▶ [Exercise objective]:
Turn the data from the line containing "The width and height of the screenshot is (400, 300)." through the end of the data into a Markdown table with the columns Entry and Content, numbering each line under Entry and leaving out blank lines.

▶ [Source information]:
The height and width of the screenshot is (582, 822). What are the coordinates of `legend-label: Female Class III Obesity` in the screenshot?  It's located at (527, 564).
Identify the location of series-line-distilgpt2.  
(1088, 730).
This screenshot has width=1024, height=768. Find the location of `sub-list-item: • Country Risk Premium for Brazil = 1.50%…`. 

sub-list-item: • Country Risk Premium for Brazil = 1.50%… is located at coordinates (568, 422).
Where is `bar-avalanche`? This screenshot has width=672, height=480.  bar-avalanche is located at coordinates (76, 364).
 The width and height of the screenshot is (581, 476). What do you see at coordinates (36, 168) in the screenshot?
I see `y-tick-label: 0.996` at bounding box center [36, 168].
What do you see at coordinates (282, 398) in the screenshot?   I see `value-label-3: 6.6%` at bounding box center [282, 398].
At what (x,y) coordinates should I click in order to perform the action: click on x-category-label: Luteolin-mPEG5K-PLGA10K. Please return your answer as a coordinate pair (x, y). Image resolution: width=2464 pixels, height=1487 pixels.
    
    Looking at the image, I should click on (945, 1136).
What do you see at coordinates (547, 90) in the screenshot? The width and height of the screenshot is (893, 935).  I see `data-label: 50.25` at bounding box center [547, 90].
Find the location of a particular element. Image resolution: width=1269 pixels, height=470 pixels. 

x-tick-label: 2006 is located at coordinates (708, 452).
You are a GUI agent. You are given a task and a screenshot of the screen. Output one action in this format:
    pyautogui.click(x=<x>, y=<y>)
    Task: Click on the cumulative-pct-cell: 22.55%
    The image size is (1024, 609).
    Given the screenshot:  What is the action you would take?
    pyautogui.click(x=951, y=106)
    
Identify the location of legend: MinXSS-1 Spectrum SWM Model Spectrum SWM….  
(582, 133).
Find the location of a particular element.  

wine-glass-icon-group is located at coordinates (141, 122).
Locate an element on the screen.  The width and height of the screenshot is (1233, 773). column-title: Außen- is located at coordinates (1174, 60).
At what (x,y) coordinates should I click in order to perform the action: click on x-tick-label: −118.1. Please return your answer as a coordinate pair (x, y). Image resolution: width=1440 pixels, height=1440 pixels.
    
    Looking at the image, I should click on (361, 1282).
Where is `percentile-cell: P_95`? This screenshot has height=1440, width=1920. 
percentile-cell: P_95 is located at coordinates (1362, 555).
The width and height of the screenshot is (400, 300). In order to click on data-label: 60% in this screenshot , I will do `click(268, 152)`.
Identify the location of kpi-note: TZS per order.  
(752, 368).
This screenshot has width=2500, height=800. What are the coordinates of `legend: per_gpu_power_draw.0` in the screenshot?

▶ [Answer to the exercise]:
| Entry | Content |
|---|---|
| 1 | The width and height of the screenshot is (400, 300). In order to click on data-label: 60% in this screenshot , I will do `click(268, 152)`. |
| 2 | Identify the location of kpi-note: TZS per order.   |
| 3 | (752, 368). |
| 4 | This screenshot has width=2500, height=800. What are the coordinates of `legend: per_gpu_power_draw.0` in the screenshot? |